The rotator rotates the camera to any position angle to compose my images and acquire the best possible guide star. It has an accuracy of 1/1000th of a degree, so I can precisely reproduce the rotation angle of the camera if I come back to acquire more data on any given target or to shoot flats just as they would have been on the night the images were acquired.
I added the PlaneWave Delta T Heater System to my CDK400 System. The CDK 17 has ambient temperature sensors, temperature sensors on the primary mirror backplate, the primary mirror, and the secondary mirror. Those components are also pre-wired with electronic heating elements. The Delta T system monitors the temperature of all these components and if the difference between them and ambient temperature is such that the optics are in danger of forming dew, it will activate the heating elements and keep them dew-free. The CDK 17 also has a large number of fans that help it reach ambient temperature rapidly and can remove the boundary layer of air on the primary mirror that can distort images.
The PlaneWave L500 mount is mounted equatorially on the observatory pier via a PlaneWave Wedge. The Wedge is attached to a PlaneWave Pier Adaptor Plate, which is bolted to the concrete pier. The wedge has adjustment bolts that allow the polar alignment to be adjusted +/- three degrees in both azimuth and altitude. The PlaneWave Pointing Model software will plate solve images and determine the error in the polar alignment and advise how many turns of the azimuth and altitude adjustment knobs are needed to achieve better polar alignment. After that, the Pointing Model will compensate out virtually all errors and the L500 will beautifully center targets. Of course, with a fork mount, no pier flips are ever required.

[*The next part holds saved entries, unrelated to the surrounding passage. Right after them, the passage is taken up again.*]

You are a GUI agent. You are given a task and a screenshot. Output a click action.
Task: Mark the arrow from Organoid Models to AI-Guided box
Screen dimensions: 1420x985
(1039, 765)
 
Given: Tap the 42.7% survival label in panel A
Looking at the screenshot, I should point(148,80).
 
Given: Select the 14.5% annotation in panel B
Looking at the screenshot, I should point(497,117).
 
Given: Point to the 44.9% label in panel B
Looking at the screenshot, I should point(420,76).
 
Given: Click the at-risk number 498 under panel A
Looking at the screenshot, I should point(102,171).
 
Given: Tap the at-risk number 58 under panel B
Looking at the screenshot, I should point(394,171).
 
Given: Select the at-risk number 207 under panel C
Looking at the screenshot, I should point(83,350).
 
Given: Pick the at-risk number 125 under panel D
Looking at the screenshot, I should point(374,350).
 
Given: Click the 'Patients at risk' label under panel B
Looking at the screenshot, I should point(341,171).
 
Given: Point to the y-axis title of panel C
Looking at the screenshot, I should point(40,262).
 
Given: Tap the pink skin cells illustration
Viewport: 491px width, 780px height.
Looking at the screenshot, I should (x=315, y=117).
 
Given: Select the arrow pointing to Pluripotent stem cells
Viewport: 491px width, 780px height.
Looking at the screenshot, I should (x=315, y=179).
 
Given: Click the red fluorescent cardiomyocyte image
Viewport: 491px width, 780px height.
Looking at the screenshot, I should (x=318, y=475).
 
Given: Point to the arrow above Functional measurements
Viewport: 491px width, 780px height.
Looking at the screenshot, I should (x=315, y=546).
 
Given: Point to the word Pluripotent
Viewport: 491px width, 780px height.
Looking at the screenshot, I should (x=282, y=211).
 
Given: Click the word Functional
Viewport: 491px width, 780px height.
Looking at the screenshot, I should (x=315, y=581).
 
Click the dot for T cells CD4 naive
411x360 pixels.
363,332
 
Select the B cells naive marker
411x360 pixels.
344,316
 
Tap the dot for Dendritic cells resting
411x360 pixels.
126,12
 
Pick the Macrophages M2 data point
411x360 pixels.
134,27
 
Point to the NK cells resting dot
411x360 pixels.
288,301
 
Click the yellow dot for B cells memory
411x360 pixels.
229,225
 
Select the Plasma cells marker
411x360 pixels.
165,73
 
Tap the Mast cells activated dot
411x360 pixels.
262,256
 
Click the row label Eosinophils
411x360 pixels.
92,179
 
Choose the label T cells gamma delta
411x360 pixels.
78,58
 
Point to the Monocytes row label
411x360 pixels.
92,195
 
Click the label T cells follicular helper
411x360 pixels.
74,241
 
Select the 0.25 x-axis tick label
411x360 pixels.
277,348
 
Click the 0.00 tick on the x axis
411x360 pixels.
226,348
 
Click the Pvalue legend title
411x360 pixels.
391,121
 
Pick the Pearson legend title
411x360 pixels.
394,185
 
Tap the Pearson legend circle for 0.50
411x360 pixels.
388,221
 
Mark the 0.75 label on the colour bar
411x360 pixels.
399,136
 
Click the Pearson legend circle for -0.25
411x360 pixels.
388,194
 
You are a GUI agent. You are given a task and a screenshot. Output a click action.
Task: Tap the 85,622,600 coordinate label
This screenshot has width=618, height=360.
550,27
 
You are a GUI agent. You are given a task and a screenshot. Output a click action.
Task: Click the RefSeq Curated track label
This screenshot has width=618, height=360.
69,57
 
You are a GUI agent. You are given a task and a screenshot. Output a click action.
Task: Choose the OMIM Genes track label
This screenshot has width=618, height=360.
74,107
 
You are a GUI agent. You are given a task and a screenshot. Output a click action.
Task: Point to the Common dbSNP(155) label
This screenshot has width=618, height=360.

The imaging camera is an SBIG STL 11000M CCD camera. It has a CCD chip containing 11 million 9 micron pixels with the same dimensions as a 35mm film frame. Personally, I still prefer the aspect ratio of a 35mm film frame for my images compared to the square images with the 16000 chips in other cameras. The STL 11000 is a self-guiding camera with a built in separate guide chip for autoguiding. It also has a built in 5-position filter wheel in which I have Baader Planetarium L, R, G, B and H-alpha filters.
This is the Electronic Focus Accessory (EFA) I added to the CDK17. It controls the IRF90 focuser/rotator. See the page on the IFR90 for details on its operation and capabilities.
The EFA has a plug-in hand controller, pictured in the inset at lower left, that permits adjustment of focus and rotation when the telescope is being used visually. The rate of focus change or of rotation change can be adjusted by the Rate button on the hand controller. The hand controller can be clipped to the rear plate of the telescope when not in use.